__Dataset records__
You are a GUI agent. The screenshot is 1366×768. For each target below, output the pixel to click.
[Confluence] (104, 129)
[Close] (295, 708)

==

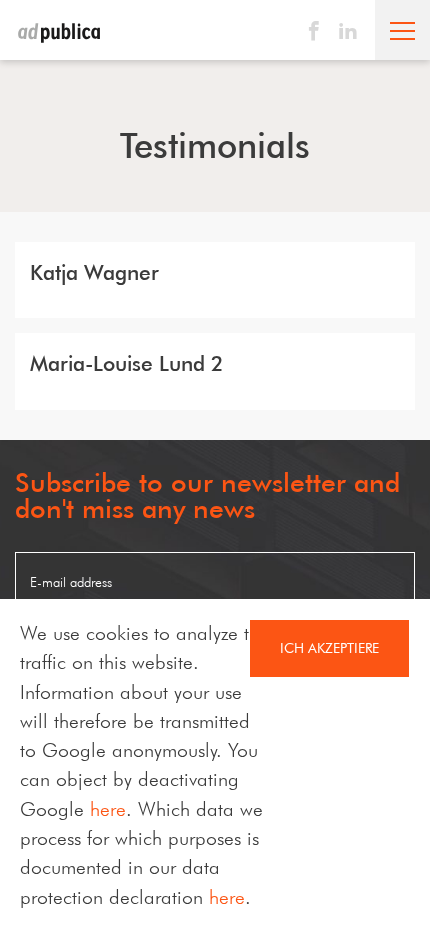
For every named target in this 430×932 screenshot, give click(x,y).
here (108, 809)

__Required work__
Across all the records above, find each line with "target" in it and copy it.

__Your response__
You are a GUI agent. The screenshot is 1366×768. For each target below, output the pixel to click.
For every named target in this 430×932 screenshot, give click(x,y).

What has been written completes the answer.